Mais uma voltinha: no New Hampshire só se pode beber sentado (!); no Texas, essa proibição só é válida a partir do terceiro golo no copo de cerveja (!!); no Dakota do Norte não se podem servir simultaneamente bebidas alcoólicas e pretzel no mesmo estabelecimento (!!); no Wyoming, uma mulher não pode estar de pé a menos de 1,5 metros de um bar enquanto bebe (!!!); no Oklahoma, tudo o que tiver mais de 4% de álcool tem de ser vendido no retalho à temperatura ambiente (!); no Utah, as bebidas têm de ser preparadas por trás de uma parede opaca ou translúcida, para não influenciar os menores (!!); e em Topeka, Kansas, é proibido servir vinho em chávenas de chá (!!!).

Pai Natal, Capuchinho Vermelho…
Se ainda se está a rir da lei britânica que proíbe estar bêbado em “pubs”, fique a saber que no Alaska existe uma moldura legal semelhante; e se os turcos não podem comprar álcool em dia de eleições, o mesmo sucedia em vários estados norte-americanos até 2008. Em 2012 já foram só dois e desde então o Kentucky (2013) e a Carolina do Sul (2014) aboliram esta lei.

__Tarefas do exercício__:
• 1. No excerto sobre leis do álcool, onde é proibido servir vinho em chávenas de chá?
• 2. Por favor, transcreva do excerto sobre leis do álcool a parte que se inicia pelas palavras que contêm "Mais uma voltinha: no" e se fecha com "de chá (!!!).".
• 3. Retome o excerto sobre leis do álcool e prossiga o texto a partir da última frase apresentada.

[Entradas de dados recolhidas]

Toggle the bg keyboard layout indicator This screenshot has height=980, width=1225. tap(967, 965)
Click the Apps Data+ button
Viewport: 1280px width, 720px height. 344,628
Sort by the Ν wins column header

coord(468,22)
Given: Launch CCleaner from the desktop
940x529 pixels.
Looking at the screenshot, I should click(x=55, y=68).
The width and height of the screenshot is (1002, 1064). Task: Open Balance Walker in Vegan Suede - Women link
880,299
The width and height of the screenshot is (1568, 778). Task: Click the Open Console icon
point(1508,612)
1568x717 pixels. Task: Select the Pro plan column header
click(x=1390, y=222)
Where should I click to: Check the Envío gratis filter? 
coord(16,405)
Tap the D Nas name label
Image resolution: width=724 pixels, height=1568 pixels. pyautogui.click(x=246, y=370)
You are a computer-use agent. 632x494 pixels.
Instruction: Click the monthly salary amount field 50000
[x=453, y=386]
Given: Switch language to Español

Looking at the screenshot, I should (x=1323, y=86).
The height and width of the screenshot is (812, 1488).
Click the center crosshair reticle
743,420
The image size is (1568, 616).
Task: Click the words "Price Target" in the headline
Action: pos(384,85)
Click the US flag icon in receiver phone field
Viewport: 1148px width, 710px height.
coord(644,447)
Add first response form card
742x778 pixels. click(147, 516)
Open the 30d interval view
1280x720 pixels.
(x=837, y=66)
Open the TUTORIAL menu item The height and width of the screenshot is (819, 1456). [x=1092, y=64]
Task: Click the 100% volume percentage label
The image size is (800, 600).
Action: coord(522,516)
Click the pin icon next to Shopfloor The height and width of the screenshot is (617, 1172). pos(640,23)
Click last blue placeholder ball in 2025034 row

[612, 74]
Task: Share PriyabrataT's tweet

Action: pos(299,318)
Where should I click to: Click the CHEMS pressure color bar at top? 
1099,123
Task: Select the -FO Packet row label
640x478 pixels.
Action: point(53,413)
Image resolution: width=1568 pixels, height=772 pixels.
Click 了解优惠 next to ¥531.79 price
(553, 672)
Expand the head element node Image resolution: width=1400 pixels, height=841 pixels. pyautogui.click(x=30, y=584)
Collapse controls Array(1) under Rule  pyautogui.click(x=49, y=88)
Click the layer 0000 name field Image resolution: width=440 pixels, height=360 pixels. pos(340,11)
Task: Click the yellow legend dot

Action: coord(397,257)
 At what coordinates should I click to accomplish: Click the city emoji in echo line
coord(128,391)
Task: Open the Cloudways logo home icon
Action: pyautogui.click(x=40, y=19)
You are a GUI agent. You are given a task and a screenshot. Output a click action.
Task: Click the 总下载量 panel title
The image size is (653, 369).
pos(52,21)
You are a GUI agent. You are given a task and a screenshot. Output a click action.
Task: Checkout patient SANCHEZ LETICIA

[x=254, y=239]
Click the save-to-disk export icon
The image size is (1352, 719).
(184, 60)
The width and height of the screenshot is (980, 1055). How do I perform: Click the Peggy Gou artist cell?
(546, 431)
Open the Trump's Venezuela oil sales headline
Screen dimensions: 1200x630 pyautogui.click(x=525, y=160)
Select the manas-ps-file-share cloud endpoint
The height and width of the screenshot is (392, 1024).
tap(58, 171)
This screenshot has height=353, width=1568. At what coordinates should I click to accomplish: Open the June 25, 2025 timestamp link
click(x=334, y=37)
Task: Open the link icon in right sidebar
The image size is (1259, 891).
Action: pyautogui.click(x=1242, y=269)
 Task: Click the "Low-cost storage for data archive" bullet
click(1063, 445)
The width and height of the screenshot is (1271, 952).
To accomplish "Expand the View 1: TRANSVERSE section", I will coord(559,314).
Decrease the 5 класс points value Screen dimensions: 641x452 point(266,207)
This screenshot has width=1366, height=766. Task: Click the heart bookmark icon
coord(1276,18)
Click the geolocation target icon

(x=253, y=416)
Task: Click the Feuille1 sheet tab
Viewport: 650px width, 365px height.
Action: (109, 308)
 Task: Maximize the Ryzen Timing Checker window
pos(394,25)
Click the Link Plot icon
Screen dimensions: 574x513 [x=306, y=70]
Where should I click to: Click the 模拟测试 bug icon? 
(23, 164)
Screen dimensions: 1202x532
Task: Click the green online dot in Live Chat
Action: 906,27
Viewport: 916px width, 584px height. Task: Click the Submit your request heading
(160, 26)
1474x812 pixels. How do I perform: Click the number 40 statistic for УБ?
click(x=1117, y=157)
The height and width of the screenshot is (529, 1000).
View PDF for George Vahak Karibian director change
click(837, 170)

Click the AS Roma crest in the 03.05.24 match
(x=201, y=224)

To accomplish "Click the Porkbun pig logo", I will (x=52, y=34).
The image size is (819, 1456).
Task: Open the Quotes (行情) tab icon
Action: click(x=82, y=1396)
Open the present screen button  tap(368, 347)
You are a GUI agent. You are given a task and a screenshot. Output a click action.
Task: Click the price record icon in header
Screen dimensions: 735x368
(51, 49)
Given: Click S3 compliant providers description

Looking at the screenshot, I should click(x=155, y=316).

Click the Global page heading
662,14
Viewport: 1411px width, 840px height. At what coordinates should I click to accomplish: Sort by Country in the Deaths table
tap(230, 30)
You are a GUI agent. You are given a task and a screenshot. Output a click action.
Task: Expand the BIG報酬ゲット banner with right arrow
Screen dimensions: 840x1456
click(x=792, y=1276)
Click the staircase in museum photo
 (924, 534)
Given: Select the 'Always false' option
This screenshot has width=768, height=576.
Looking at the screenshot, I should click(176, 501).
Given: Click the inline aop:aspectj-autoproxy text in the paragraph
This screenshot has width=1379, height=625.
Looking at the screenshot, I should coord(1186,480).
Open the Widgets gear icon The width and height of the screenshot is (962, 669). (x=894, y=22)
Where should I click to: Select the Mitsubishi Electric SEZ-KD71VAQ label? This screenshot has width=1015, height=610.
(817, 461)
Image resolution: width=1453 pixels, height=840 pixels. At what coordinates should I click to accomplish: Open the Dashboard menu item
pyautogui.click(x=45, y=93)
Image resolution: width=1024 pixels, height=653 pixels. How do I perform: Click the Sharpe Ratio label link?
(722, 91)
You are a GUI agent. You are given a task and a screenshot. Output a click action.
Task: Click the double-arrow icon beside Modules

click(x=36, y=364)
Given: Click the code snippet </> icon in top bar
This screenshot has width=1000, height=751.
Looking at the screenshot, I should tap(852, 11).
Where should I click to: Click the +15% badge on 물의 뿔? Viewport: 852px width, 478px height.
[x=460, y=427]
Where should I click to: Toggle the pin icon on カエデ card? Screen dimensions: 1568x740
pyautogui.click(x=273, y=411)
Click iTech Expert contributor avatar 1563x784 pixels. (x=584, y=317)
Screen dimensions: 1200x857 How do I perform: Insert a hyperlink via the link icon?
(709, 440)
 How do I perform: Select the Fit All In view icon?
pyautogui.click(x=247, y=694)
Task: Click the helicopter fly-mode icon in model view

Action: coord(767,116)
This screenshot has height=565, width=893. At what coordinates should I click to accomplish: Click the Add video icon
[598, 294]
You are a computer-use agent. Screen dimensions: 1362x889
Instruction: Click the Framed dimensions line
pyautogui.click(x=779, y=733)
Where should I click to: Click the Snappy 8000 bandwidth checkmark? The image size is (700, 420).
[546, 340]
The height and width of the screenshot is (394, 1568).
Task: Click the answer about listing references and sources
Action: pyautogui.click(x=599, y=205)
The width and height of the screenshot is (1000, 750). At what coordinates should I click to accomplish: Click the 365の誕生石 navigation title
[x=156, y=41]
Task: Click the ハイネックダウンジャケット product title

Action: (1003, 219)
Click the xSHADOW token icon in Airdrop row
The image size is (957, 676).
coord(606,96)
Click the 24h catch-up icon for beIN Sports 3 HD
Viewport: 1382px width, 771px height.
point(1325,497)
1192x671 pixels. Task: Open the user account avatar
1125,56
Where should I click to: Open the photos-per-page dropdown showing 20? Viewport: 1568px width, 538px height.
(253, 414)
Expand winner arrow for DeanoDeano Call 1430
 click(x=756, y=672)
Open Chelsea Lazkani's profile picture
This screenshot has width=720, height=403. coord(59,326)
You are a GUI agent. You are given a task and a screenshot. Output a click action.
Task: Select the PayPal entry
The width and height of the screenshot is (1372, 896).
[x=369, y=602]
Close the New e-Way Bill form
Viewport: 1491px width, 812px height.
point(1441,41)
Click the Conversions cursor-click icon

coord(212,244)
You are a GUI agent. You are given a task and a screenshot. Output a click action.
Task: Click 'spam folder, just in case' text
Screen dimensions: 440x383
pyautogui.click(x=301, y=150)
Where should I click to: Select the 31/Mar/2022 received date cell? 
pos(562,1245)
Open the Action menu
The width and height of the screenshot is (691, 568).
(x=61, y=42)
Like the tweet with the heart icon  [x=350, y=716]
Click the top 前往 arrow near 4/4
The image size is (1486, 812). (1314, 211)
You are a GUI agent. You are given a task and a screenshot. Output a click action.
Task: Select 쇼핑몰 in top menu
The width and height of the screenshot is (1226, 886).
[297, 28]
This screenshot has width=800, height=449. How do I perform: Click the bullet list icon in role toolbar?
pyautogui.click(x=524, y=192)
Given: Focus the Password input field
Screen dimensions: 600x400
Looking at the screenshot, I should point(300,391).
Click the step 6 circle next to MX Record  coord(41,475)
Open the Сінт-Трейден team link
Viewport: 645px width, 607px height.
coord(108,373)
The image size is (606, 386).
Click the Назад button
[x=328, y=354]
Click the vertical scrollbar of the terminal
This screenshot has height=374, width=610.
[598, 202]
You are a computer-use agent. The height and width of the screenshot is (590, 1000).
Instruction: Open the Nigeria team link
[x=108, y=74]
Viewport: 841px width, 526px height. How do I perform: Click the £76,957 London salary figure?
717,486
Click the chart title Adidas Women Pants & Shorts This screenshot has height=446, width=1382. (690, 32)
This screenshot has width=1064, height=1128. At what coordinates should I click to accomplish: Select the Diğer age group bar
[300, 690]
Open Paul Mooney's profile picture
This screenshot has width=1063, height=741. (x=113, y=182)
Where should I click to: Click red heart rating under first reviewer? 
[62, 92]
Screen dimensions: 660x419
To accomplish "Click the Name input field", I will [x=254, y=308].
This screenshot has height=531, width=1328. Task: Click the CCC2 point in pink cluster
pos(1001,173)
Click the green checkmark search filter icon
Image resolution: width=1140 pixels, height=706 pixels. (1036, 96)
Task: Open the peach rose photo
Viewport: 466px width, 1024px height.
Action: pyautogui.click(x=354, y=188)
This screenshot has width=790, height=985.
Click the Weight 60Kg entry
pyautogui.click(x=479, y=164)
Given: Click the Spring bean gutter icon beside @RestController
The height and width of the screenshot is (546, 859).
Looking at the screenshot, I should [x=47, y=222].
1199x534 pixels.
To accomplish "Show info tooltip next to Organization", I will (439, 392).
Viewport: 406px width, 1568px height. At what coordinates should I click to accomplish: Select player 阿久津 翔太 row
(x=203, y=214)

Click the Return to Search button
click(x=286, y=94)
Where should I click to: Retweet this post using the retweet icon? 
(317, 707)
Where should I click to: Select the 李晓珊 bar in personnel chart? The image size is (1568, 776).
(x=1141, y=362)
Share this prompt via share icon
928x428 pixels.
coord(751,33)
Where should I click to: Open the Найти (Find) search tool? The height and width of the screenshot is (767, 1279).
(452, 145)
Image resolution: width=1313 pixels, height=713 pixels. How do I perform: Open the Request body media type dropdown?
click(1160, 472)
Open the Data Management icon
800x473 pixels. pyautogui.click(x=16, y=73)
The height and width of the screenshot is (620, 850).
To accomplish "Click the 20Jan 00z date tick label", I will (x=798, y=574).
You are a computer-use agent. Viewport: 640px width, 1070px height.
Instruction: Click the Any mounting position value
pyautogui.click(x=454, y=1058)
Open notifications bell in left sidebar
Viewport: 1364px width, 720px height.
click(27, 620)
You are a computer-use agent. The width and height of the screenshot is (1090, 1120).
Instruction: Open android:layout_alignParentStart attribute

__Respostas por tarefa__:
• 1. Em Topeka, no Kansas.

• 2.
Mais uma voltinha: no New Hampshire só se pode beber sentado (!); no Texas, essa proibição só é válida a partir do terceiro golo no copo de cerveja (!!); no Dakota do Norte não se podem servir simultaneamente bebidas alcoólicas e pretzel no mesmo estabelecimento (!!); no Wyoming, uma mulher não pode estar de pé a menos de 1,5 metros de um bar enquanto bebe (!!!); no Oklahoma, tudo o que tiver mais de 4% de álcool tem de ser vendido no retalho à temperatura ambiente (!); no Utah, as bebidas têm de ser preparadas por trás de uma parede opaca ou translúcida, para não influenciar os menores (!!); e em Topeka, Kansas, é proibido servir vinho em chávenas de chá (!!!).

• 3.
Mesmo passando por cima da intrincada regulamentação relativa ao vasilhame, há ainda muito por onde pegar. No sempre sensível campo do pudor, muitos americanos têm uma lógica puritana que pode soar a bafio para os europeus, mas, lá está, cada um sabe de si. No Alabama, imagens “imodestas ou sensuais” estão proibidas nas lojas de vinho e rótulos das garrafas; o Idaho aprovou em 2000 uma lei que proíbe a venda de bebidas alcoólicas nos cinemas onde esteja em cena um filme com cenas de sexo; no Ohio e no Texas, o vinho Fat Bastard foi banido devido à linguagem imprópria; no Ohio, a figura do Pai Natal não pode ser usada em publicidade a vinhos; em 1990, o livro “Capuchinho Vermelho” foi banido na Califórnia porque o cesto de piquenique que a menina levava à avó continha uma garrafa de vinho… Finalmente, algo que faz sentido: na cidade de Lebanon, New Hampshire, não se pode fazer piquenique ou consumir bebidas alcoólicas os cemitérios; no Wyoming e no Colorado é ilegal esquiar em estado de embriaguês.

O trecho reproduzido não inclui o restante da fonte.